Pour son premier entrepôt aérien — ou plus exactement, spécialisé dans le fret aérien — Amazon a souhaité investir lourdement pour démontrer que sa domination du e-commerce s’accompagne d’une logistique toujours plus évoluée. Selon le Wall Street Journal, le géant de Seattle a investi 1,5 milliard de dollars dans la construction de ce nouvel hangar démesuré.

Le centre logistique se dressera sur la frontière séparant Cincinnati (Ohio) et le Kentucky, et devrait, toujours selon le quotidien financier, permettre la création de plus de 2 000 nouveaux emplois. Dans ce géant de tôles, chaque jour, des millions de colis seront échangés et envoyés aux quatre coins du pays, par la route ou par les airs.

En effet, ce nouvel entrepôt a d’abord été imaginé pour accueillir une flotte de plus d’une quarantaine d’avions, tous dédiés au fret aérien.
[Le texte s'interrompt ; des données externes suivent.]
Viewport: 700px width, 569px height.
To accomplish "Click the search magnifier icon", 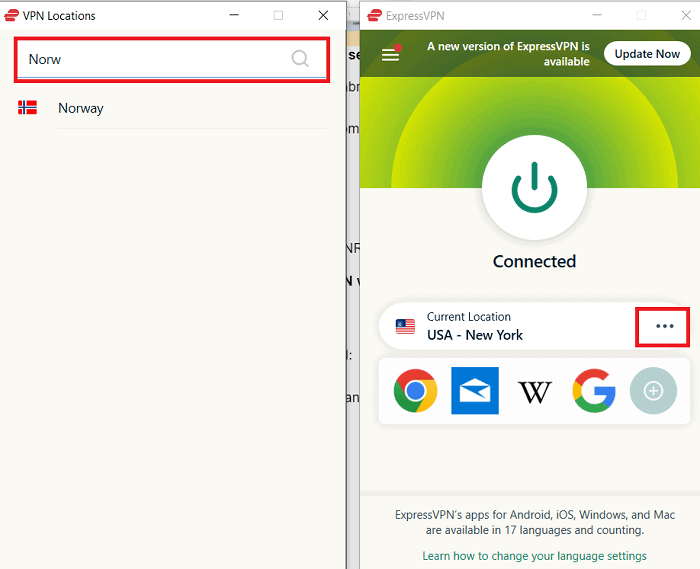I will pos(300,59).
Ces avions, que l’entreprise de Jeff Bezos a baptisé les Amazon Prime Air, devront accélérer et améliorer la logistique américaine du géant tout en assurant son émancipation par rapport au reste du marché du fret aérien.

L’expansion de la société ainsi que la demande force Amazon a répondre avec de nouveaux moyens, dont font partie ces avions. Ces derniers précédent donc les drones (également nommés Prime Air) qui devront eux aussi, dans un futur proche, coloniser les airs au profit de la tentaculaire logistique mondiale du leader du e-commerce.
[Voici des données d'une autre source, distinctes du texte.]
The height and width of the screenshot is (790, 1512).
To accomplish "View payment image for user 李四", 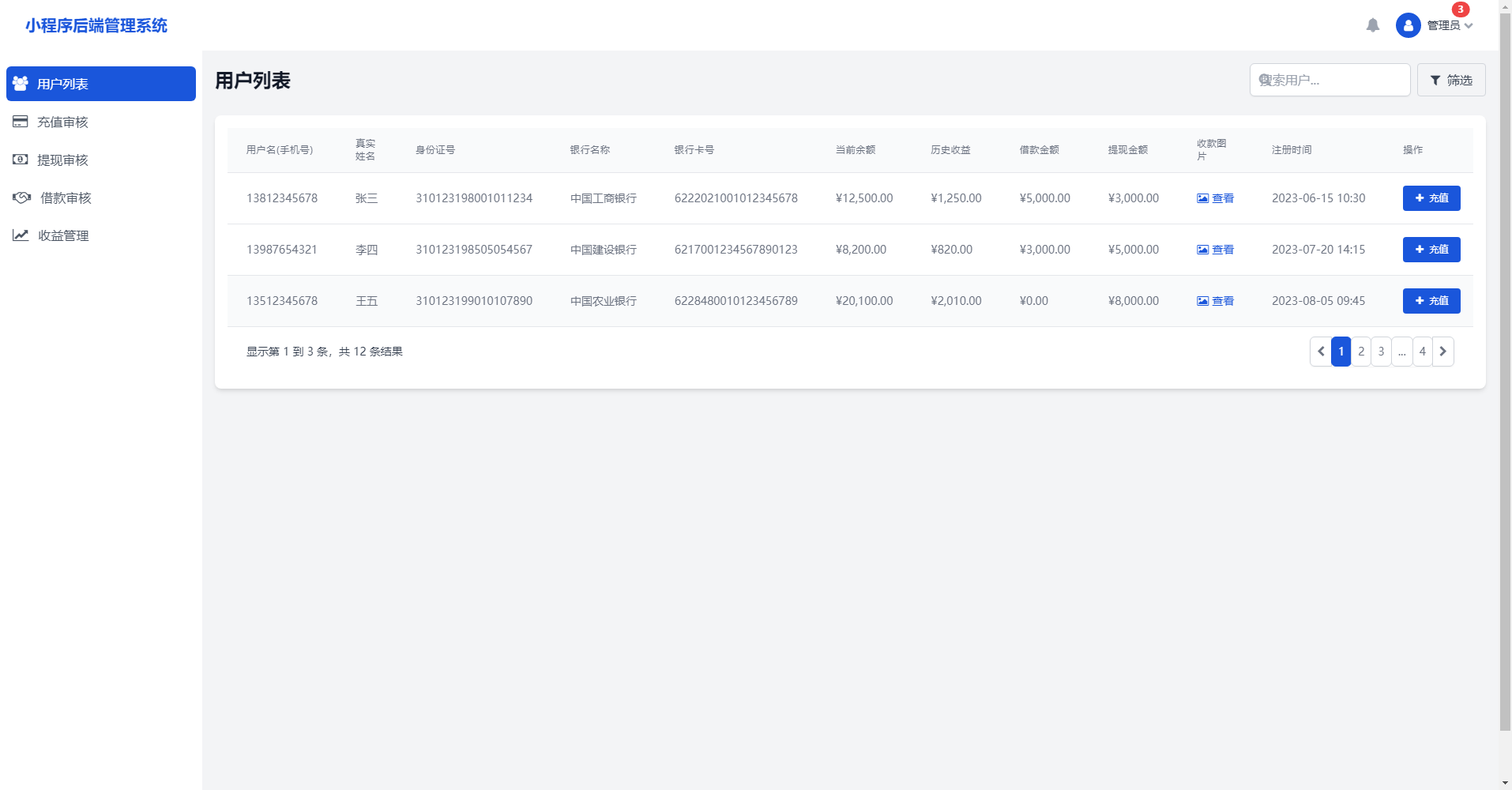I will (x=1215, y=250).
Par ailleurs, l’entrepôt et sa flotte seront également utilisés par les partenaires de longue date de l’entreprise, comme UPS et FedEx.

Cargo
CC Aries Nha

Bien qu’Amazon continue d’affirmer qu’il ne souhaite pas rentrer en concurrence avec les entreprises de livraison américaines, ses investissements dans les infrastructures de transport de marchandises commencent à contredire cette promesse. Récemment, c’était vers les océans que se tournait Jeff Bezos. En prenant en charge à la place des transporteurs habituels les transferts de marchandises par bateaux de la Chine aux États-Unis, Amazon est devenue un nouveau maillon mondial du fret naval.

Toutefois, malgré ces divers investissements, à l’heure actuelle, la demande est telle que les seules infrastructures d’Amazon ne pourraient en aucun cas assurer au quotidien les livraisons de marchandises. UPS et FedEx sont donc pour le moment en sursis, en attendant que le géant de la tech soit tout à fait autonome.